In an effort to make bypasses safer, surgeons are doing “beating-heart” or “off-pump” bypasses. The operations do not use a heart-lung machine. An estimated 20 percent of all CABs done today are off-pump operations. Experts say that figure will reach 50 percent by 2005.
Despite the growing popularity, experts don't know the benefits of off-pump CAB because few studies have been done.
One of the biggest compared off-pump and regular CAB in 248 patients in the Netherlands. It found that off-pump surgery had only small benefits in reducing brain injury.
Another suspect in involves deposits that break loose from the aorta, and travel to the brain. The aorta is a big artery carrying blood from the heart to the rest of the body. Surgeons clamp it during CAB.
Surgeons are combining off-pump CAB with other new techniques that avoid clamping of the aorta. Researchers also are focusing on another brain-injury suspect - a body-wide immune system response that may be triggered by open heart surgery.

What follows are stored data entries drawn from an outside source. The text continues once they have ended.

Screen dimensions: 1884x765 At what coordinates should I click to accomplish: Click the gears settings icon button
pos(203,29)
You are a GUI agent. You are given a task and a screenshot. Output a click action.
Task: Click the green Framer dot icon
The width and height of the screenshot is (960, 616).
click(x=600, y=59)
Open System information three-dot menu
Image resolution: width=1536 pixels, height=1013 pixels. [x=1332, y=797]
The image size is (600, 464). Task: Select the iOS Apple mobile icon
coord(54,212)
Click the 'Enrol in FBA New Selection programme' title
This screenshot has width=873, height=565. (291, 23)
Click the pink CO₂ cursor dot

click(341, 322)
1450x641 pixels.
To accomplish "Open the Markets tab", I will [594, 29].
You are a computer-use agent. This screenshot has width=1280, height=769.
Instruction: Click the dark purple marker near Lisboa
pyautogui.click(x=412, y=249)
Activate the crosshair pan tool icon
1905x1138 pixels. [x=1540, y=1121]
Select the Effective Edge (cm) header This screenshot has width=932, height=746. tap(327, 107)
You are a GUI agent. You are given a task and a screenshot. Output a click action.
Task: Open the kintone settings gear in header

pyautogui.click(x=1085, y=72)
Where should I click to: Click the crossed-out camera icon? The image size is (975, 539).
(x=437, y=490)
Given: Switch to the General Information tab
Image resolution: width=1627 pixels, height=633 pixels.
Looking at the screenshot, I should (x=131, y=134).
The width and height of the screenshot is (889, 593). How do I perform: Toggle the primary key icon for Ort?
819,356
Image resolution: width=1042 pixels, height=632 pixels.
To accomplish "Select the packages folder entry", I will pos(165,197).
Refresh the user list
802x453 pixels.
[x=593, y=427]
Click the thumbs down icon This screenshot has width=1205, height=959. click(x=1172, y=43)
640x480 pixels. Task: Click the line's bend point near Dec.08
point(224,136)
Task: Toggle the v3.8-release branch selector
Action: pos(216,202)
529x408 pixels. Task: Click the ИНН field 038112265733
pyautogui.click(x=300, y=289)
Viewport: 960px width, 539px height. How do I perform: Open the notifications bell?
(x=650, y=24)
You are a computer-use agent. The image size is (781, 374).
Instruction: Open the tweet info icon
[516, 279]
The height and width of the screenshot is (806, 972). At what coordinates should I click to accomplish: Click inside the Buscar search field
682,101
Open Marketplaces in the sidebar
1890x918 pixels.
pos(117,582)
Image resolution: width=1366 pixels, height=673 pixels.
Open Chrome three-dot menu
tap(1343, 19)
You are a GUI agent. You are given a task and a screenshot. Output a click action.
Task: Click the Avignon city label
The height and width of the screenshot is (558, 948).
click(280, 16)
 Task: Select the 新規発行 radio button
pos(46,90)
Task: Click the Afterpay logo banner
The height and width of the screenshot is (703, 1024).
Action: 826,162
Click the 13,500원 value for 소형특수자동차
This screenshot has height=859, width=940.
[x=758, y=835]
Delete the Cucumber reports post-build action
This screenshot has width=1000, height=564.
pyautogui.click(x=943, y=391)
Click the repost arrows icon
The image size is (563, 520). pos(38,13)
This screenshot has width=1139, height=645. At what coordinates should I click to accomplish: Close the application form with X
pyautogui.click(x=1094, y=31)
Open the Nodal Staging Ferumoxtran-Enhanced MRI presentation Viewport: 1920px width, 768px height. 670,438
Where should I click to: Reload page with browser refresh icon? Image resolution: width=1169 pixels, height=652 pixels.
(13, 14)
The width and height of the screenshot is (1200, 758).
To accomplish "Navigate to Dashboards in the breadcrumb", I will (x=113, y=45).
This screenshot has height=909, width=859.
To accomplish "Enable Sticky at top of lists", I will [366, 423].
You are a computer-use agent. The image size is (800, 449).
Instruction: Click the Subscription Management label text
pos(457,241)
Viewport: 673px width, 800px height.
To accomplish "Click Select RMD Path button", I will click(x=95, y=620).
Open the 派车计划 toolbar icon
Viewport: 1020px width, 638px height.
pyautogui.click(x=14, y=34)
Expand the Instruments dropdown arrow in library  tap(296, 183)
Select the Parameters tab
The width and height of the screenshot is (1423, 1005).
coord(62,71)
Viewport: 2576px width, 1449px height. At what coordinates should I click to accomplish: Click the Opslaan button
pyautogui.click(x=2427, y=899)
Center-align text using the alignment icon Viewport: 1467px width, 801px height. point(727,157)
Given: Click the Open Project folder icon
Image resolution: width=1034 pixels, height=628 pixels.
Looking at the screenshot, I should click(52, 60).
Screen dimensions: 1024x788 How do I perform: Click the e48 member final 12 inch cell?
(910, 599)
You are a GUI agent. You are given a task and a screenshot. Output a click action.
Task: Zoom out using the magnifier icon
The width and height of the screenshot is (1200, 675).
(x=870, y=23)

Nobody should be blase about any surgery, especially an operation as major as CAB.
Patients and families usually ask a lot of questions before agreeing to surgery. They involve the benefits and possible complications of surgery; alternative treatments; the surgeon's track record, and number of operations done at the hospital each year.
Reducing the risk of brain injury definitely is one of the topics that CAB patients and family members should discuss with the doctor.